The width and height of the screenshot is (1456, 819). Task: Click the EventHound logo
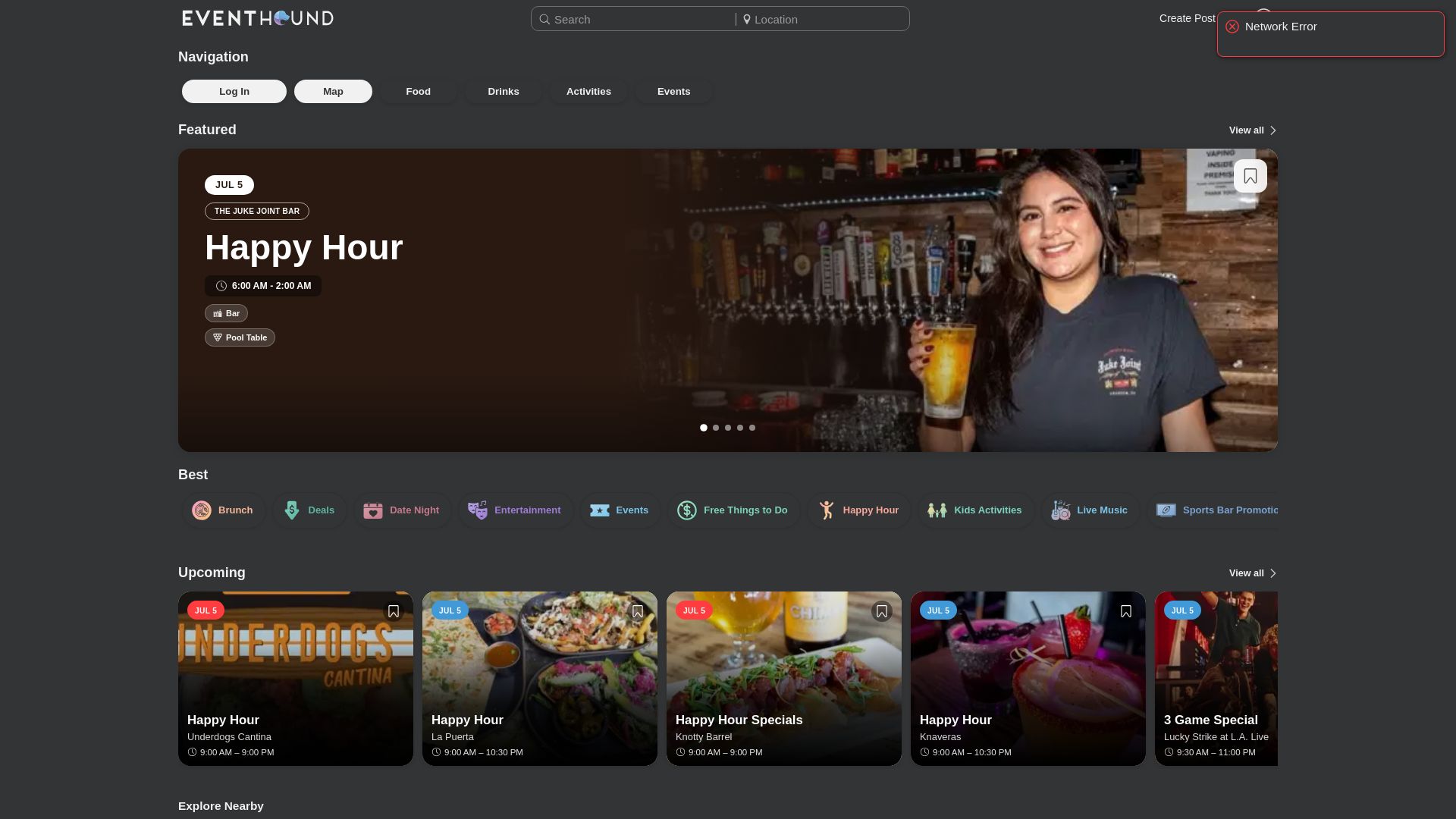pyautogui.click(x=258, y=18)
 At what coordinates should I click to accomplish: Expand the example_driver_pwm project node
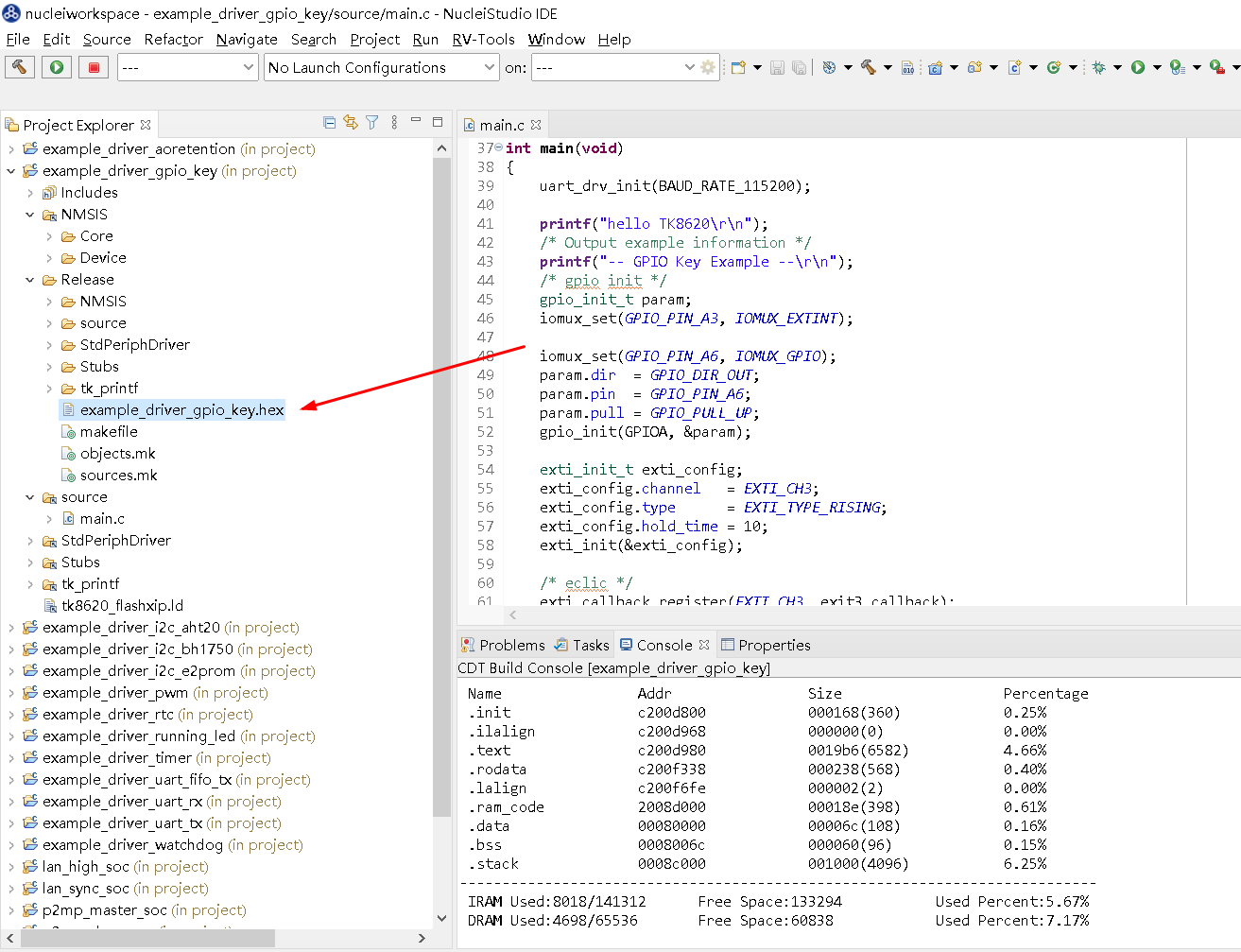click(x=11, y=693)
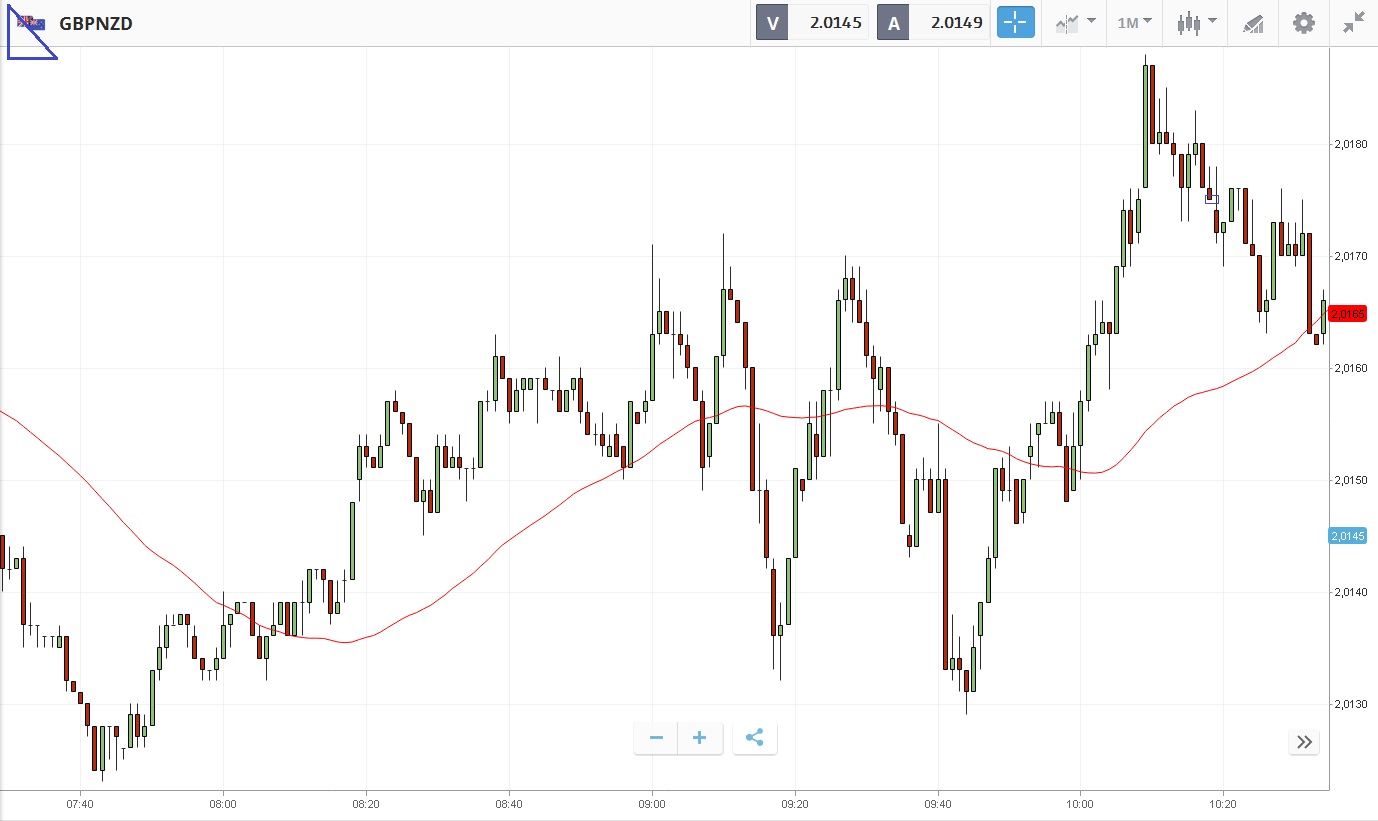Expand the candlestick chart type dropdown
1378x821 pixels.
1196,22
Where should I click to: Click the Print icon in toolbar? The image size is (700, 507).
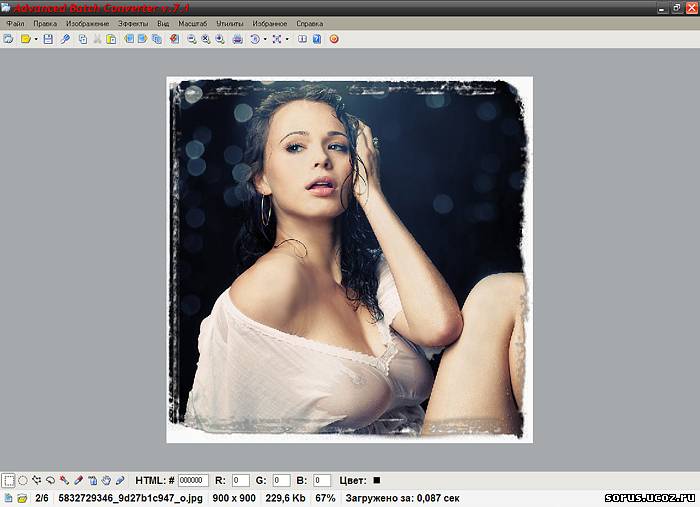tap(237, 39)
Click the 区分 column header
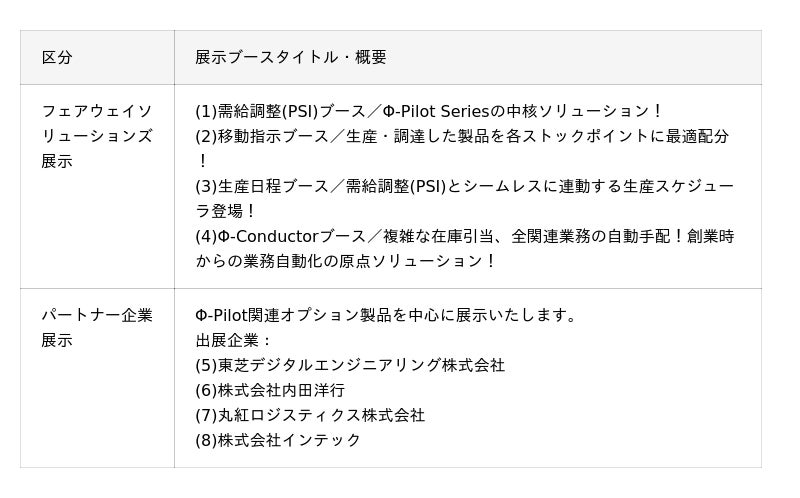Viewport: 800px width, 498px height. coord(57,57)
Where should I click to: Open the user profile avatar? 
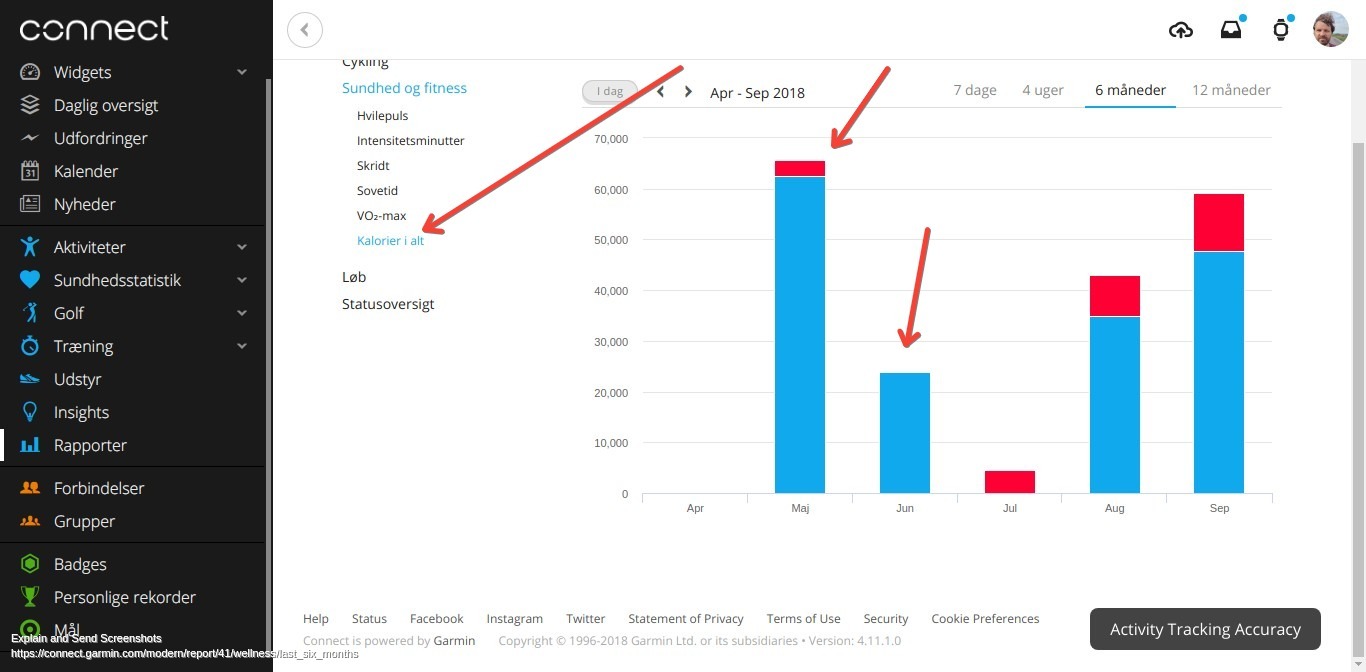point(1330,30)
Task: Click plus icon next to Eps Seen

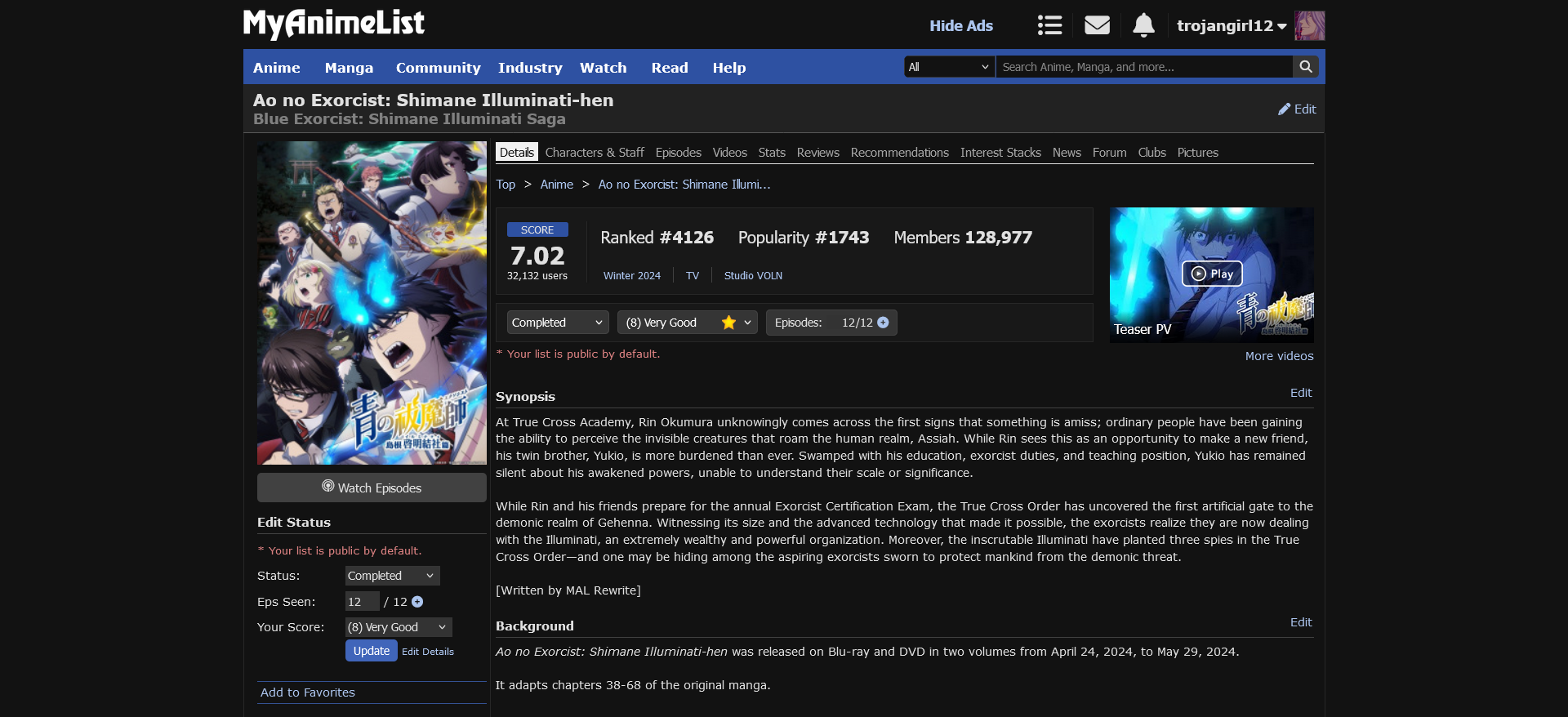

### PROMPT
Reproduce the whole listing above character for character; pictures do not belong in it.

### COMPLETED TASK
The width and height of the screenshot is (1456, 819). Task: Click the EventHound logo
pyautogui.click(x=258, y=18)
 At what coordinates should I click to accomplish: Expand the example_driver_pwm project node
click(x=11, y=693)
Expand the candlestick chart type dropdown
1378x821 pixels.
1196,22
Where should I click to: Click the Print icon in toolbar? The image size is (700, 507).
tap(237, 39)
Click the 区分 column header
Viewport: 800px width, 498px height. coord(57,57)
Where should I click to: Open the user profile avatar? 
point(1330,30)
Task: Click plus icon next to Eps Seen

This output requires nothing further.